Михаил Шолохов, как и многие молодые поэты, прозаики 20-х годов, был частично дезориентирован. Он часто не знал, к каким ценностям обратиться, чтобы сохранить распадающееся среди взрывов ненависти единство народной жизни. «Есть классики, но важнее классы»; «он с тобой одного рода, да не одного класса» — такие жизненно-философские формулы властвовали над умами писателей. Сама по себе верная мысль, что только та революция чего-то стоит, которая может защитить себя, часто доводилась до абсурда: пусть единственным аргументом защищающейся революции станет вечное, часто слепое, насилие, террор! Но ведь революция могла защищать, утверждать себя совсем по-иному, развертывая свой гуманистический потенции, не через ограбление человека, деморализацию его в мире наживы.

Михаил Шолохов в канун создания своей эпопеи понимает, что гипертрофия насилия представляет опасность не для одних «врагов», но для общества как социадьного организма, для нравственности всего народа.

Оно деформирует национальную историю и культуру. Эти гуманистические прозрения уже присутствуют и в рассказе «Шибалково семя», и в чудесном, автобиографическом рассказе «Нахаленок», в рассказах «Родинка», «Жеребенок»... Исследователи позднее обратят внимание на массу подробностей, перешедших из «донских рассказов» в «Тихий Дон». Так, в рассказе «Чужая кровь» (1926) дед Гаврила и его старуха выхаживают раненого продотрядника Николая как сына, несмотря на то что когда-то он приходил отбирать их хлеб. Пуховые перчатки, присохшие к окровавленной голове пленного в рассказе «Семейный человек» (1925), как прикрытие от ударов, перейдут в «Тихий Дон»: там Иван Котляров на этапе будет прикрывать голову от солнца, мух, слепней перчатками, и они присохнут к ране. Но гораздо важнее другое: сам народ уже как бы создавал по крупицам Григория Мелехова, воплощение высшей правды, контроля самой жизни над безумствами, горечи и тревоги по поводу удешевления человеческой жизни.

И еще одна подробность. Уже разнесся в пространстве «донских рассказов», этого новеллистического пролога «Тихого Дона», крик матери, обращенный к враждующим сыновьям:

«Сыночек! Мишенька! .. А я-то как же? Всех вас одной грудью кормила, всех одинаково жалко!»

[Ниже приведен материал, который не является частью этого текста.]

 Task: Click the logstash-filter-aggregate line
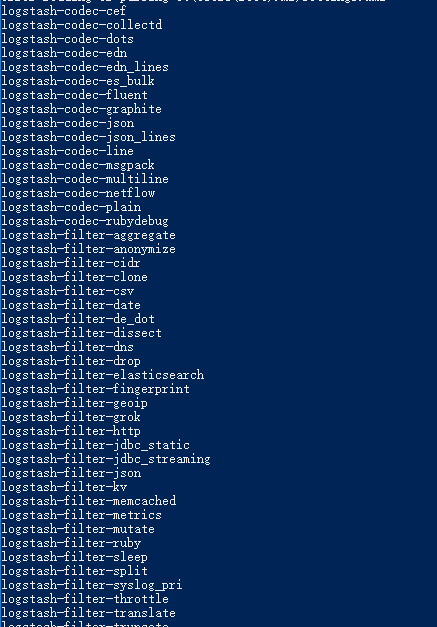pos(88,235)
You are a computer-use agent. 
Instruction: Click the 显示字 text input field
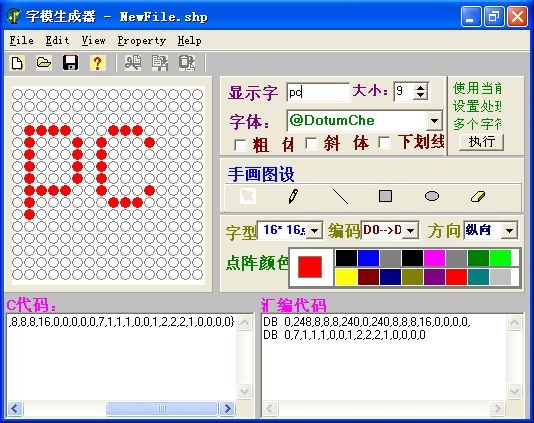[318, 92]
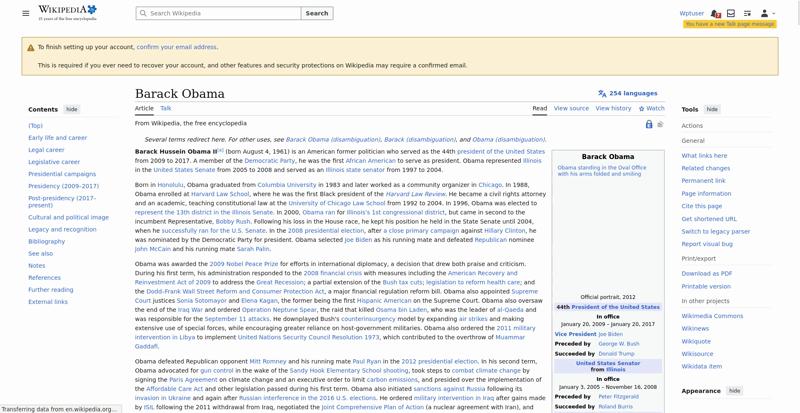
Task: Open the View history tab
Action: [613, 108]
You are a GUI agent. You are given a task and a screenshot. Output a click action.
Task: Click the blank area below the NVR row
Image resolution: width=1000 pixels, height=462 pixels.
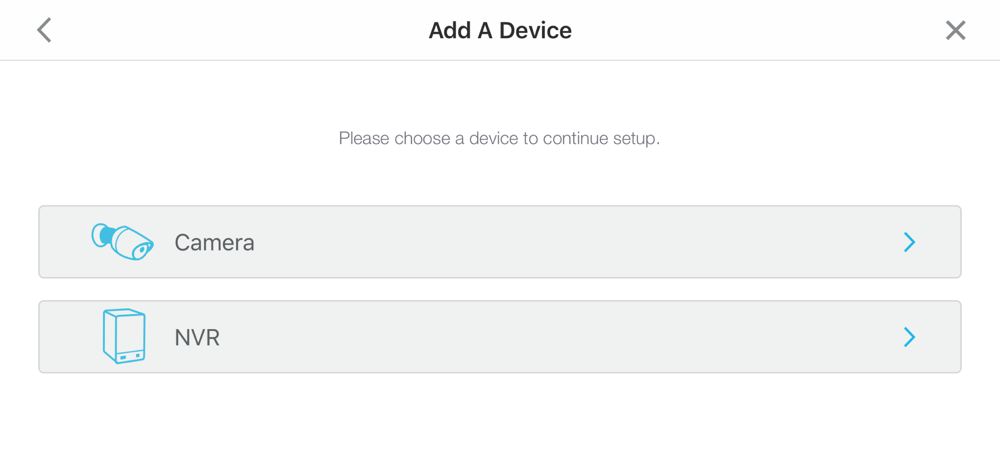[x=500, y=420]

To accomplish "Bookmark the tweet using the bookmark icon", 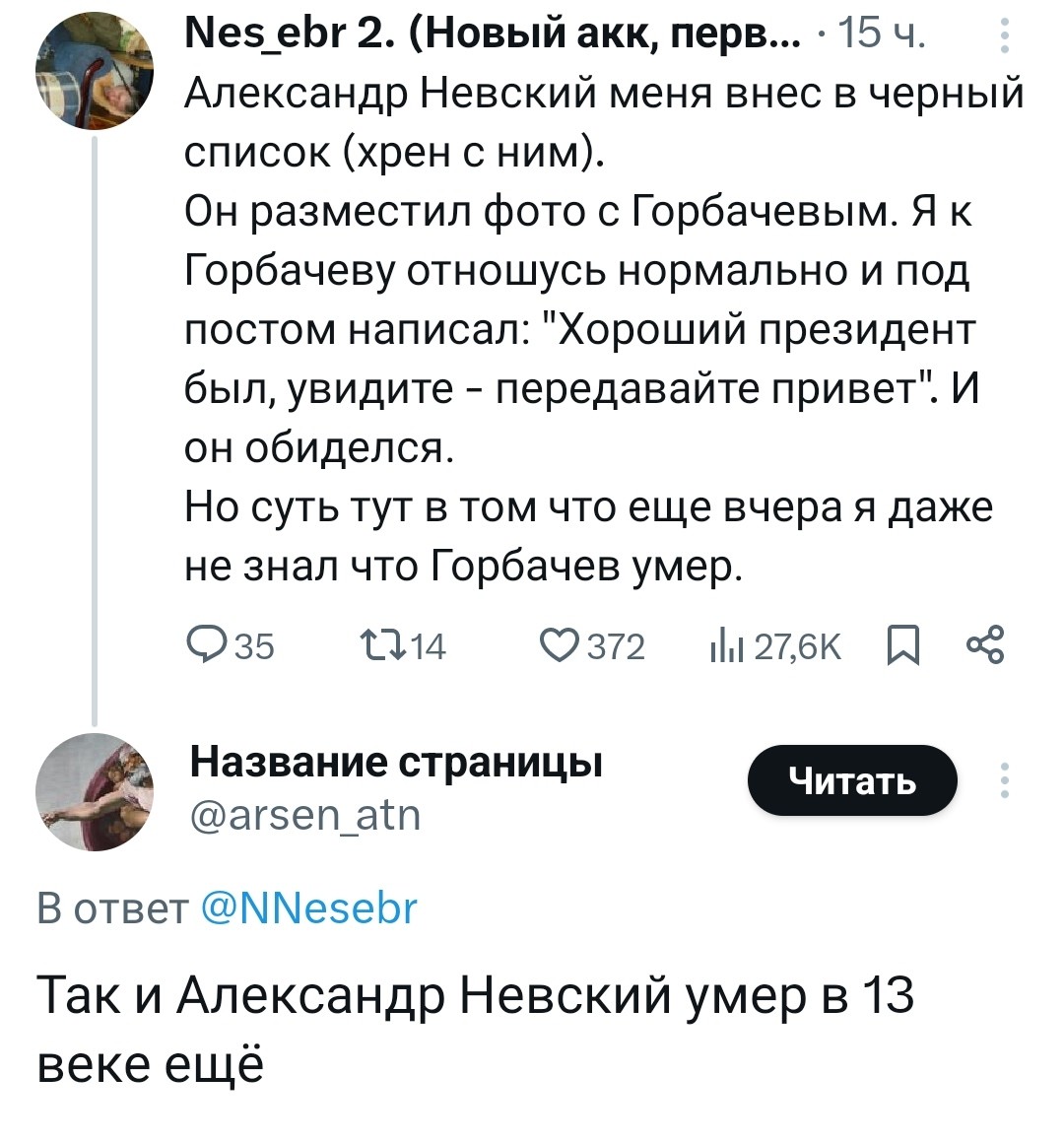I will [x=905, y=645].
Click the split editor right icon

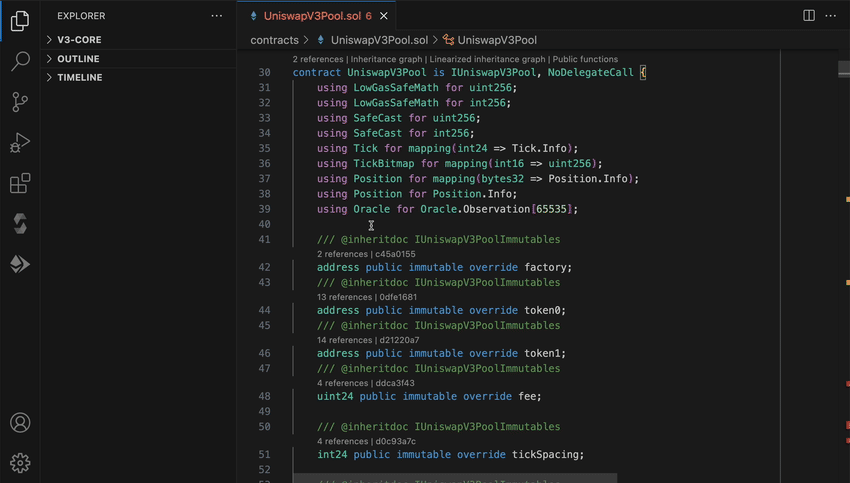coord(809,16)
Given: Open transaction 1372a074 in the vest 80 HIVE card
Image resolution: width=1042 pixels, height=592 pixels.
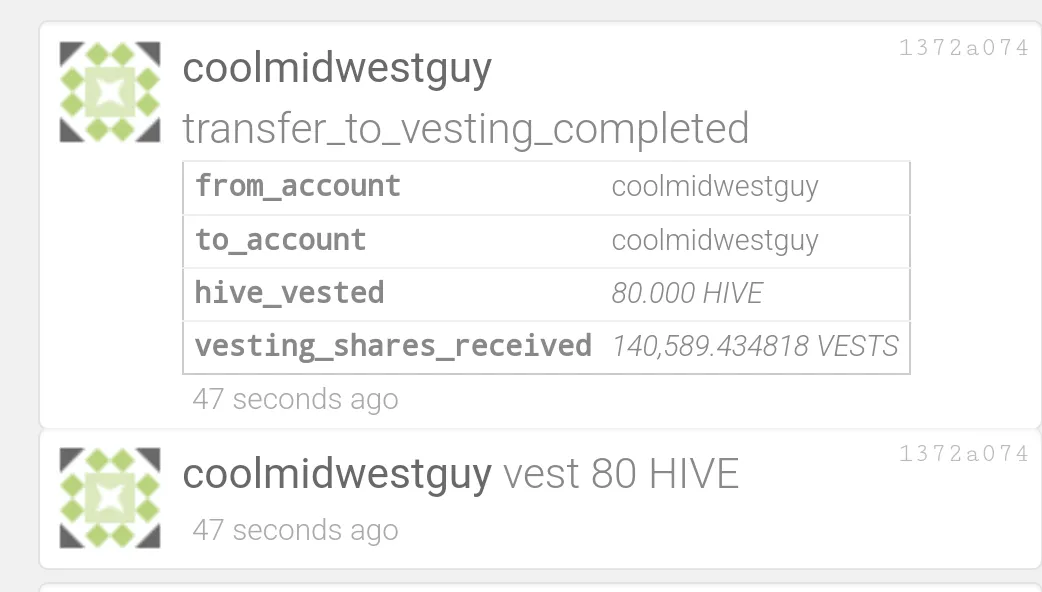Looking at the screenshot, I should click(x=963, y=454).
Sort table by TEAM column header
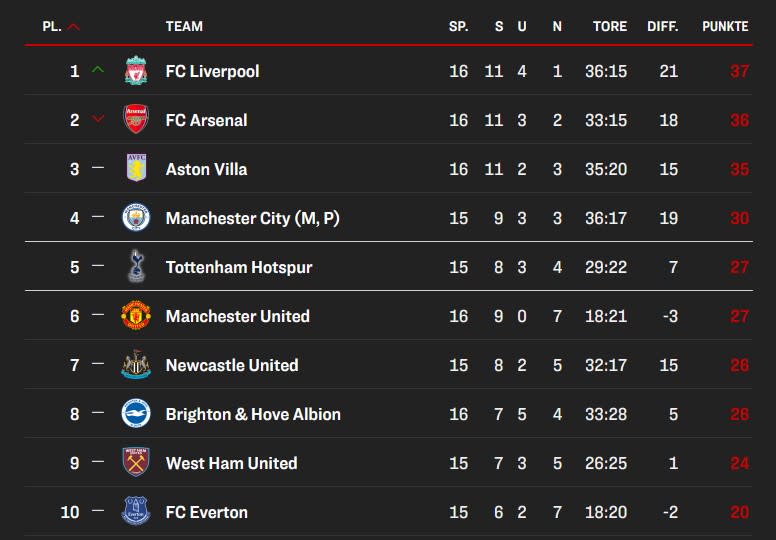The width and height of the screenshot is (776, 540). click(184, 26)
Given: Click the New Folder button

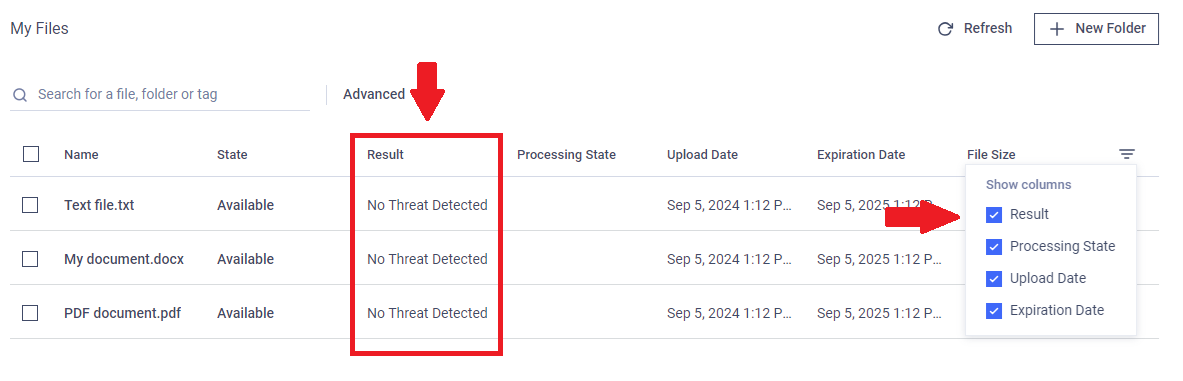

Это предвещает будущую Ильиничну, великодушно прощающую «супостата» Мишку Кошевого, убившего ее сына Петра и ставшего мужем дочери Дуняшки.

* САМОСТОЯТЕЛЬНЫЙ АНАЛИЗ ТЕКСТА

Проанализируйте рассказ М. Шолохова «Лазоревая степь» из цикла «донские рассказы», руководствуясь следующим тезисна планом:

1. «Рассказ в рассказе» как композиционный прием автора, создающий перекличку эпох («панское» время, Гражданская война и послевоенный период). Роль степного пейзажа, обрамляющего повествование.

2. Фигура рассказчика, его облик, манера речи. Важность «говорящих» деталей, сопровождающих воспоминания деда Захара (пойманная «вошь-помещица», коричневый коршун в небе, волчий след на дороге).

3. Образы «веселого» пана Томилина и его отпрыска. Звериное, нечеловеческое начало, черты вырождения в облике «хозяев». Двойственность их оценки в рассказе старика (холопское и вольное начало в характере деда Захара).

4. Образы «коренных смутьянов» Семена и Аникея. Сцена казни как «малый» эпизод страшной войны. «Жестокий реализм» Шолохова, сочетание будничного и патетического в центральном эпизоде рассказа.

5. Авторский прием непрямой оценки, расставляющей акценты в повествовании (жестокость Томилина-младшего и наличие «искры Божьей в лошадях, не затоптавших распростертого на дороге Аникея).

6. Мотив неистребимой жизни, воли народа к возрождению (образ безногого Аникея - «обрубка войны», перекликающийся с фигурой инвалида Жачева в платоновском «Котловане»).

7. Тема земли, определяющая смысл названия рассказа и нравственный критерий в оценке героев и судеб (описание лазоревой степи с заросшими окопами, Аникей, целующий землю на пахоте).

8. Развитие мотивов и образов рассказа в романе-эпопее «Тихий Дон» (элементы пейзажа, наказание пана-прелюбодея, жестокость сцен расправы, преобладание народной точки зрения в оценке происходящего).